O resultado do tratamento da dor muitas vezes é determinado por aquilo que o médico, terapêuta e paciente esperam.
Em suma, embora John F Bonica tenha alavancado o reconhecimento da abordagem multidisciplinar no manejo da dor, a publicação em 1965 da “Teoria do Controle do Portal” por Melzack e Wall revolucionou o conceito da dor e do tratamento da dor.
O reconhecimento da dor crônica, não só como um sintoma, mas como uma doença em si, sinalizou uma grande mudança conceitual. Isso significou uma mudança no controle da dor crônica para a abordagem biopsicossocial multi- (inter-) disciplinar, onde há comunicação entre os membros da equipe e ênfase na participação ativa do paciente e na melhora funcional.
Esta abordagem inclui intervenções educativas, bem como abordagens cognitivas comportamentais e terapia de exercício físico supervisionado.

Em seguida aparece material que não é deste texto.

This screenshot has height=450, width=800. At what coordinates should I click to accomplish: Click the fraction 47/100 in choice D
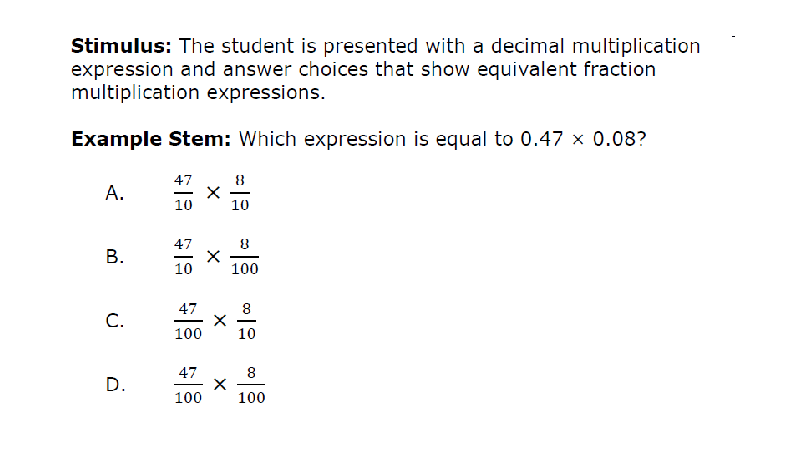188,385
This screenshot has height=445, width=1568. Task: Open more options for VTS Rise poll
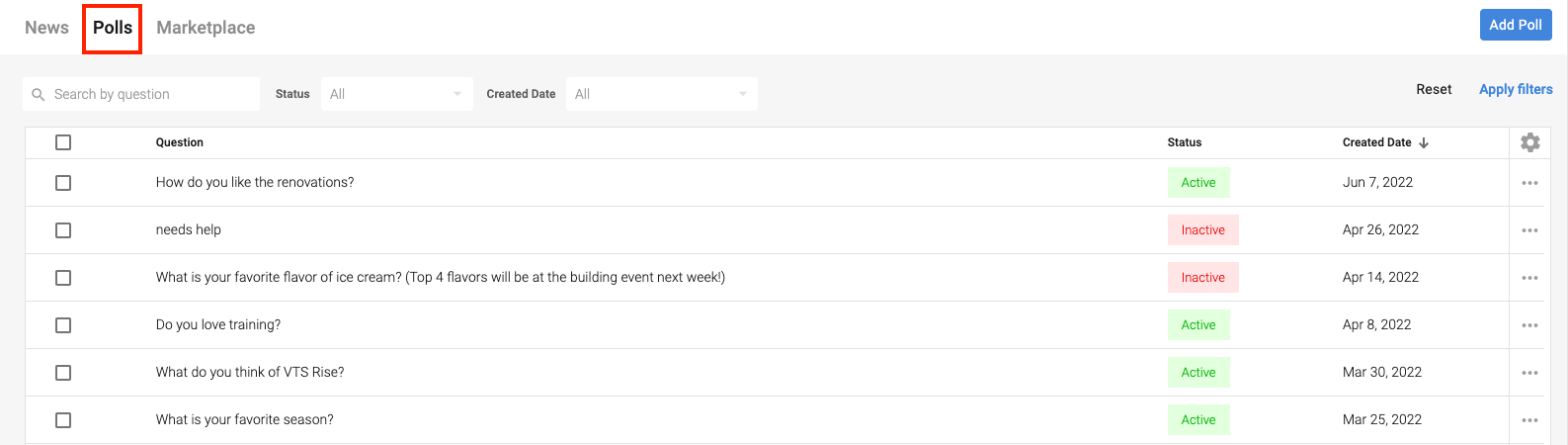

Tratamento farmacológico adequado deve ser baseado em evidências e os resultados devem incluir melhoria na capacidade funcional do paciente, não somente o alívio da dor.
Terapias invasivas devem ser conservadoras e cuidadosamente selecionadas após uma avaliação global e um período adequado de controle conservador abrangente.
Fonte: Pain management in primary care – current perspectives. Meyer, HP. SA Fam Pract 2007;49(7): 20-25. Tradução Camille Khan.